6 responses on “The Magic in Our Stories

  1. Frank Morin

    Great post, Tristan. I agree – as long as the author is consistent with the magic and doesn’t use it as a cheat or a shortcut, magic adds wonderful dimensions to a story. I remember one book I read where a very mysterious, undefined type of magic was used by the author at the very end to miraculously fix everything and save the protagonist from certain death. As a reader, I felt cheated because the author used magic as a shortcut and side-stepped the very situation he had so painstakingly created.

  2. Brenda Sills

    Excellent, Tristan! I enjoyed your conversational style as if we were sitting in a cozy library in front of a blazing fire (It’s chilly in my niche of the world today) and you were akin to a wise and intuitive friend skillfully explaining magic in our story worlds.
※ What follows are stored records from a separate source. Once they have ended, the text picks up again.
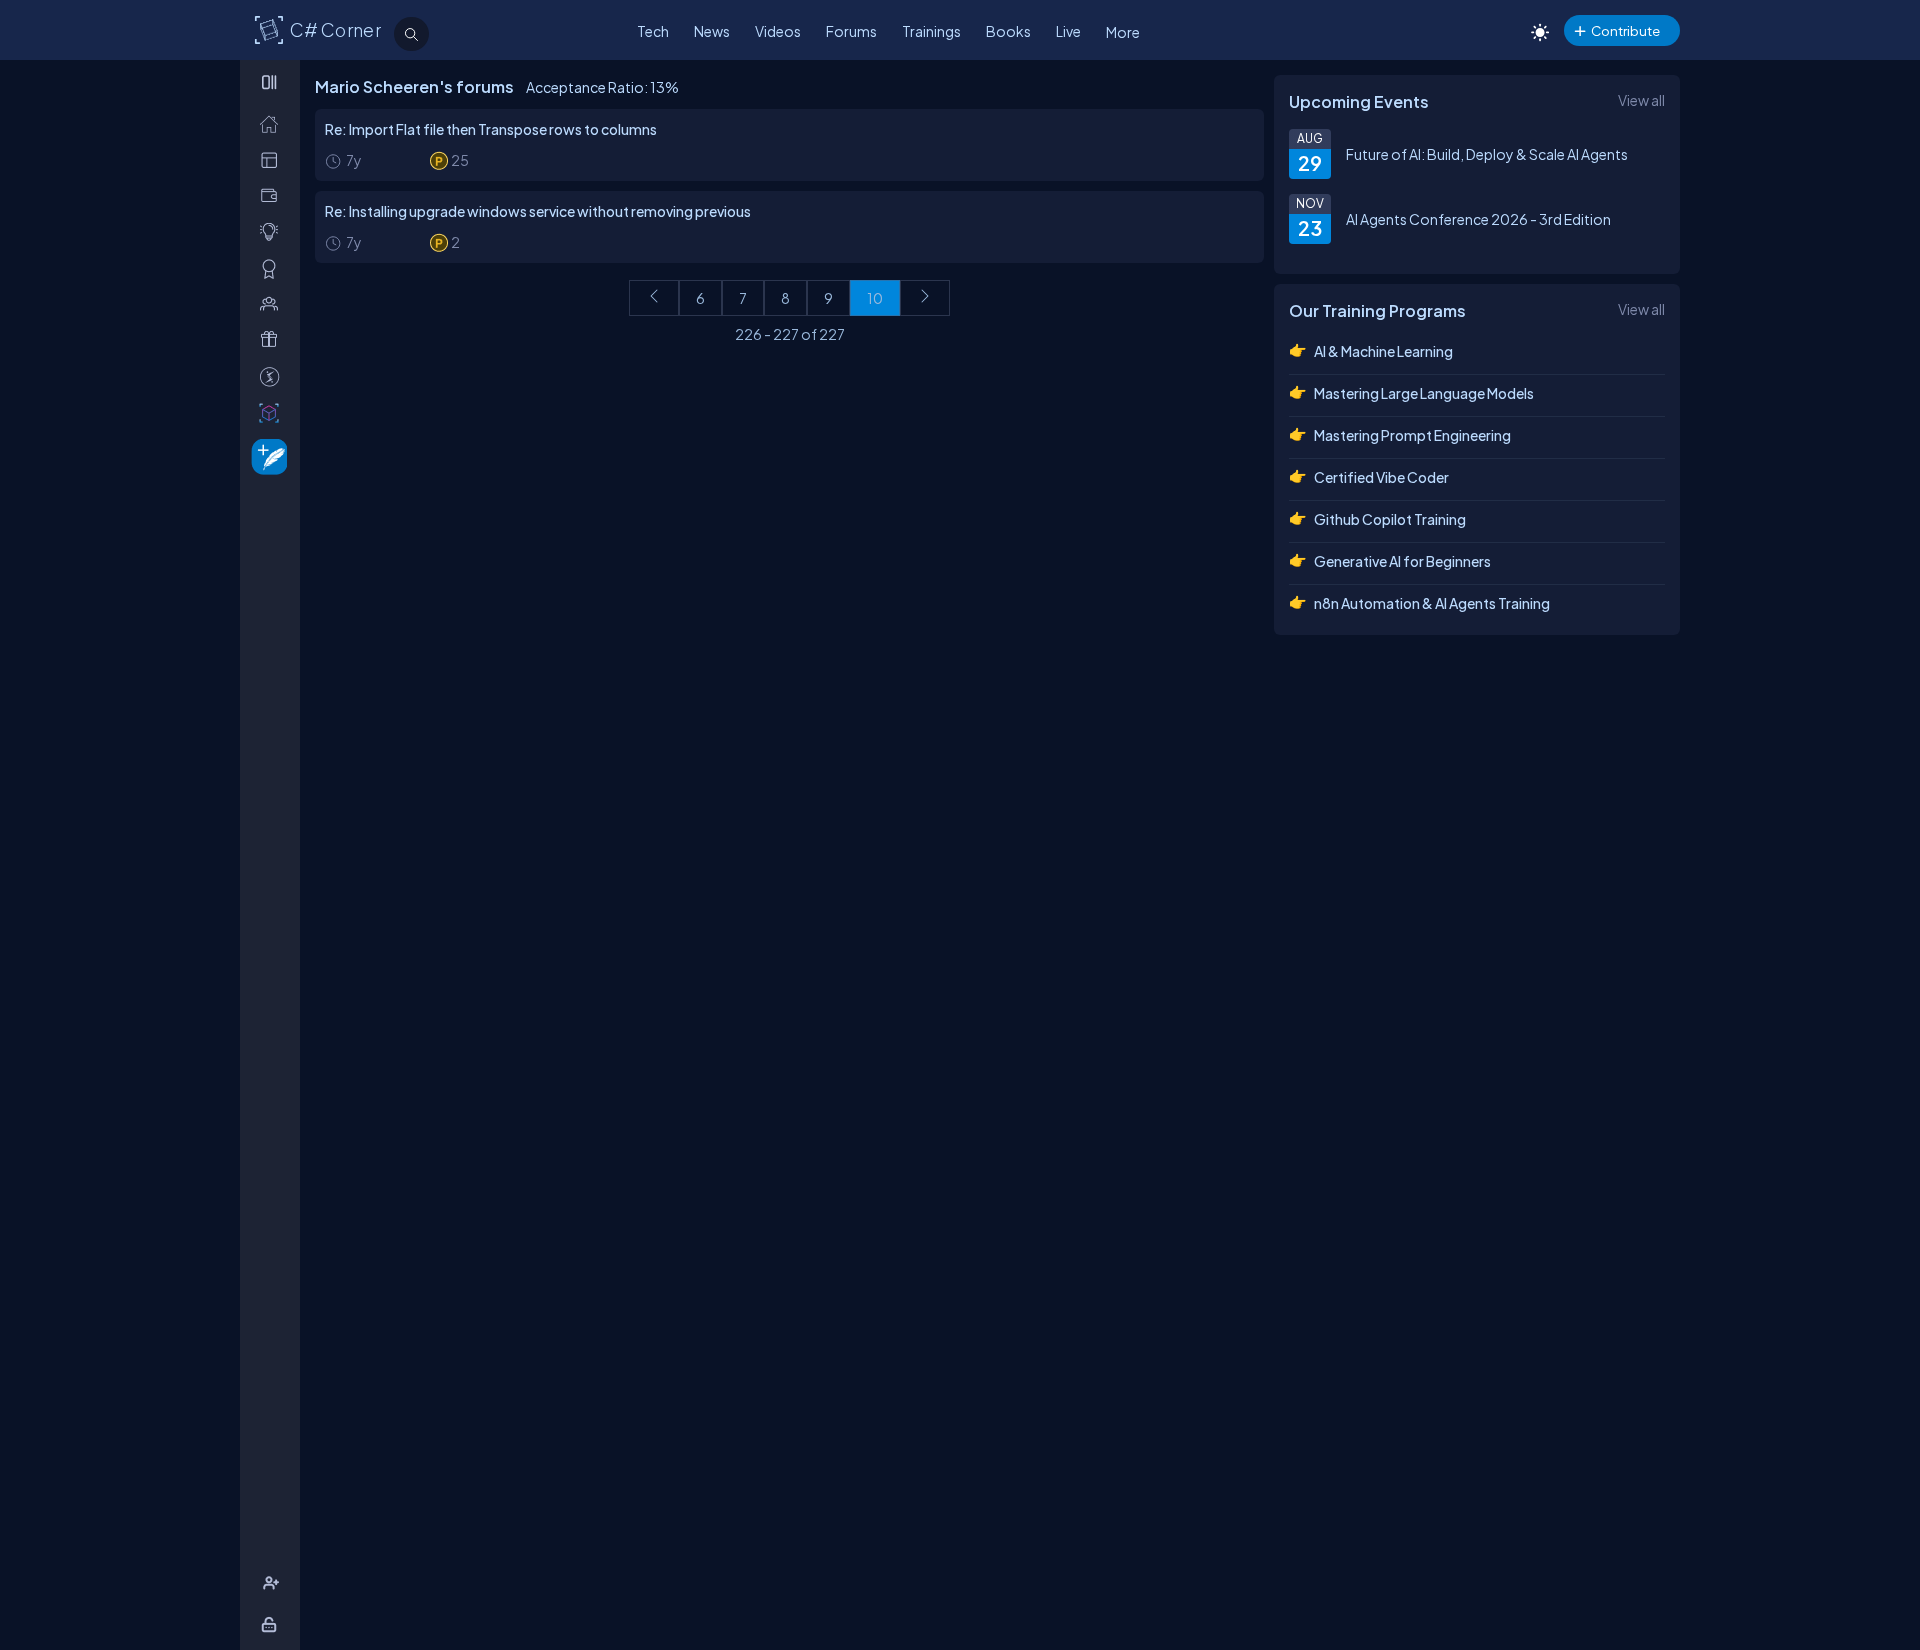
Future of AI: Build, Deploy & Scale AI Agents (1487, 154)
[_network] (273, 303)
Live (1068, 31)
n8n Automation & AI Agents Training (1432, 603)
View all (1641, 100)
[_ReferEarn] (273, 339)
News (712, 31)
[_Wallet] (273, 195)
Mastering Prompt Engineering (1412, 435)
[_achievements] (273, 268)
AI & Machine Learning (1383, 351)
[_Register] (273, 1583)
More (1123, 32)
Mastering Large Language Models (1424, 393)
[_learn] (273, 231)
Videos (778, 31)
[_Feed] (273, 123)
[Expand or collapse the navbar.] (271, 82)
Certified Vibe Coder (1381, 477)
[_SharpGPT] (273, 412)
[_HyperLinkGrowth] (265, 455)
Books (1008, 31)
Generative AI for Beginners (1402, 561)
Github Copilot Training (1390, 519)
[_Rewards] (273, 376)
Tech (653, 31)
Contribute (1625, 30)
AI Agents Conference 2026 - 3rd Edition (1478, 219)
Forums (851, 31)
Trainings (931, 31)
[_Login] (272, 1624)
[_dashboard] (273, 159)
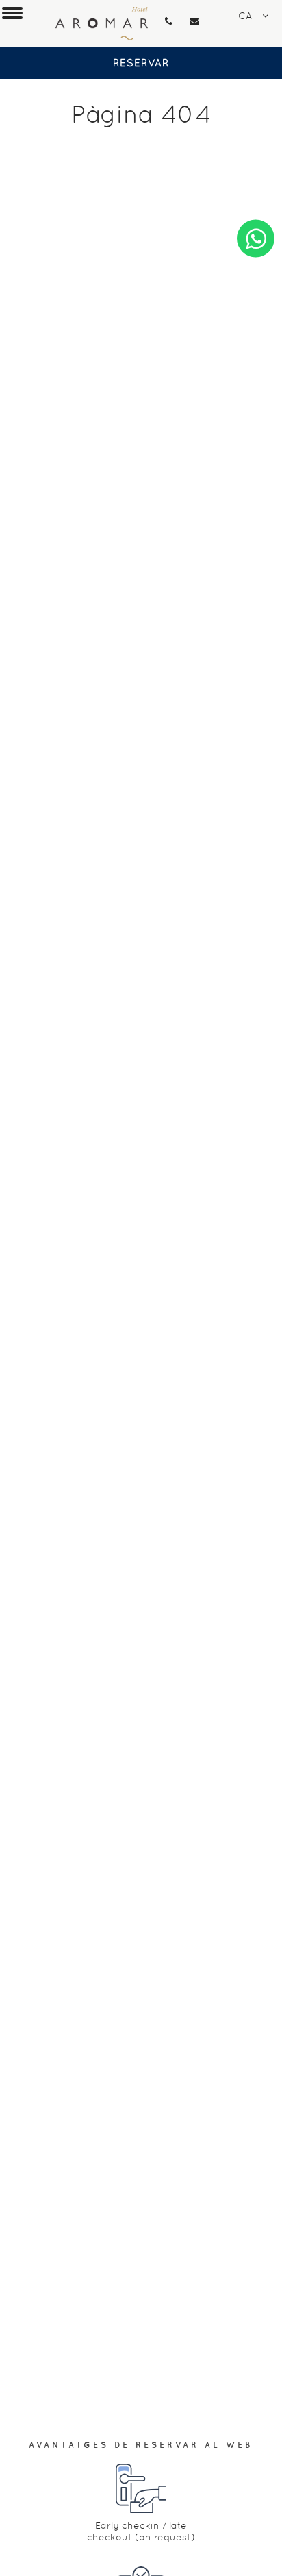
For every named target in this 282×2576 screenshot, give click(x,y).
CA (245, 15)
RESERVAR (141, 63)
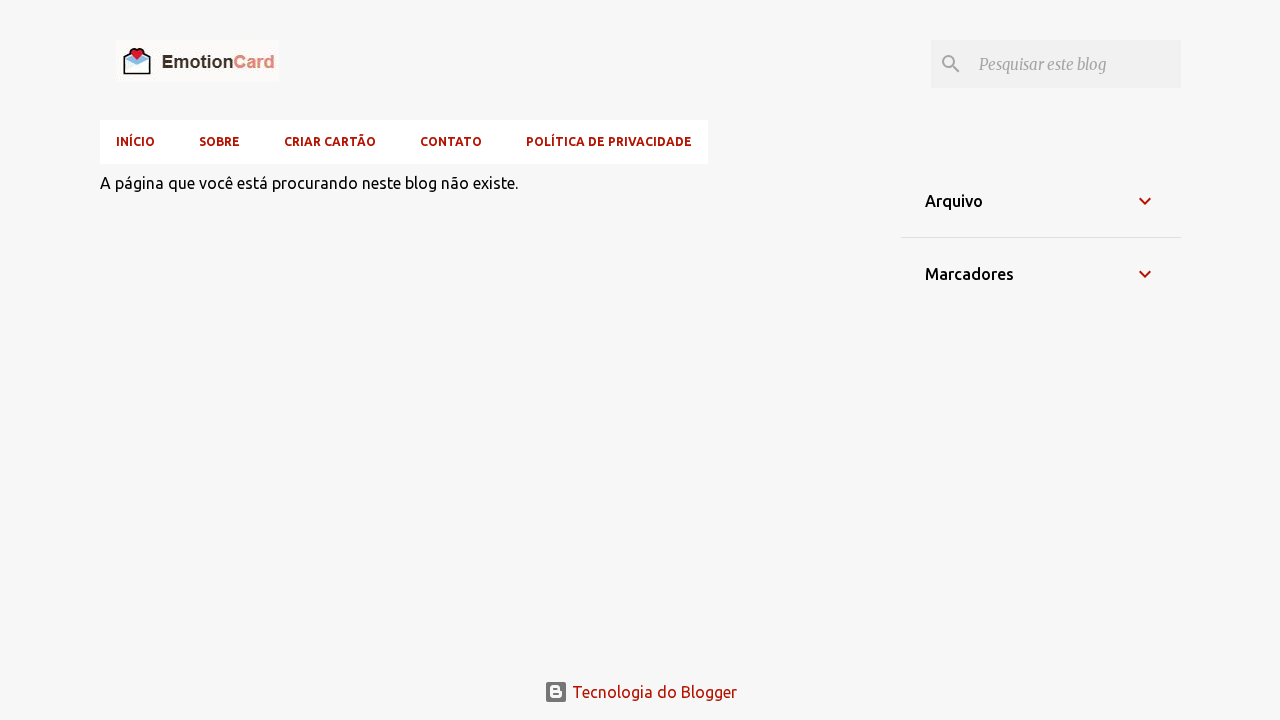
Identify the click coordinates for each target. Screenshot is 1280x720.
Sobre (219, 141)
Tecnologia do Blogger (652, 692)
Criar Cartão (330, 141)
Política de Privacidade (609, 141)
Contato (451, 141)
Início (135, 141)
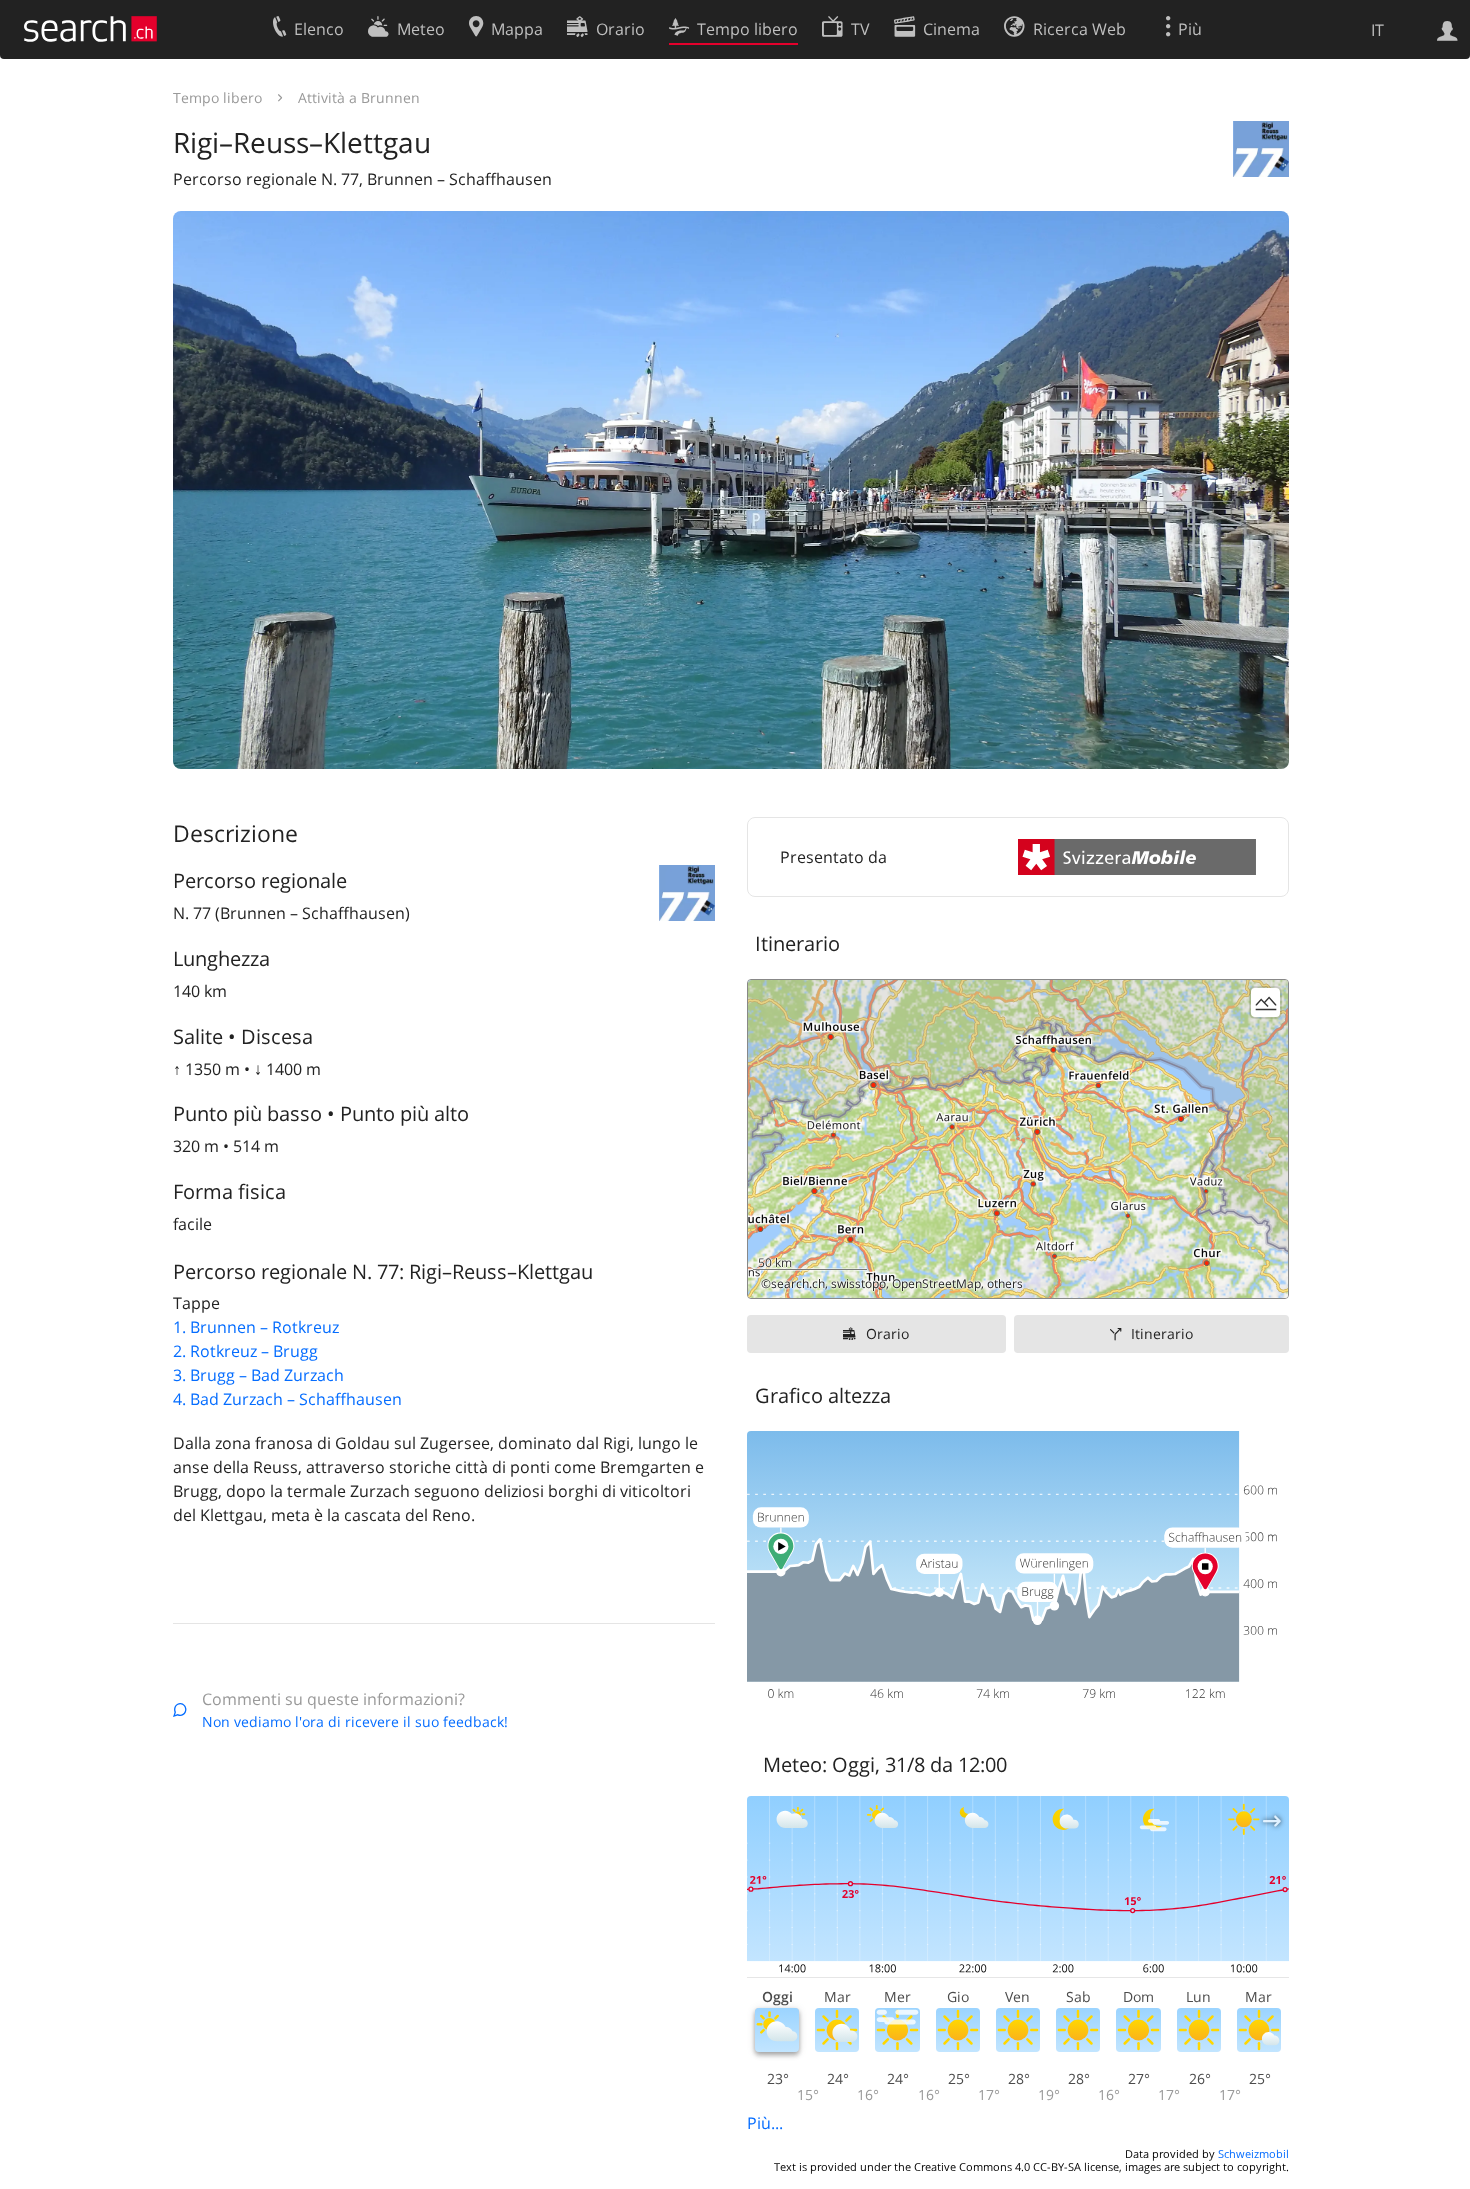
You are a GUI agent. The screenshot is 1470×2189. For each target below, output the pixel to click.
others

Thanks! You did a first-rate job!

  3. Tristan

    @Frank Morin Thanks, Frank. It’s funny, I used to think adding magic to stories would make them easier to tell, but as I learn more about writing I’m finding avoiding that feeling of being cheated you describe to be a real challenge.

  4. Tristan

    @Brenda Sills Glad you enjoyed it, Brenda 🙂 I strive for that conversational tone but am never quite sure it’s coming out the way I intend. Very happy it worked for you!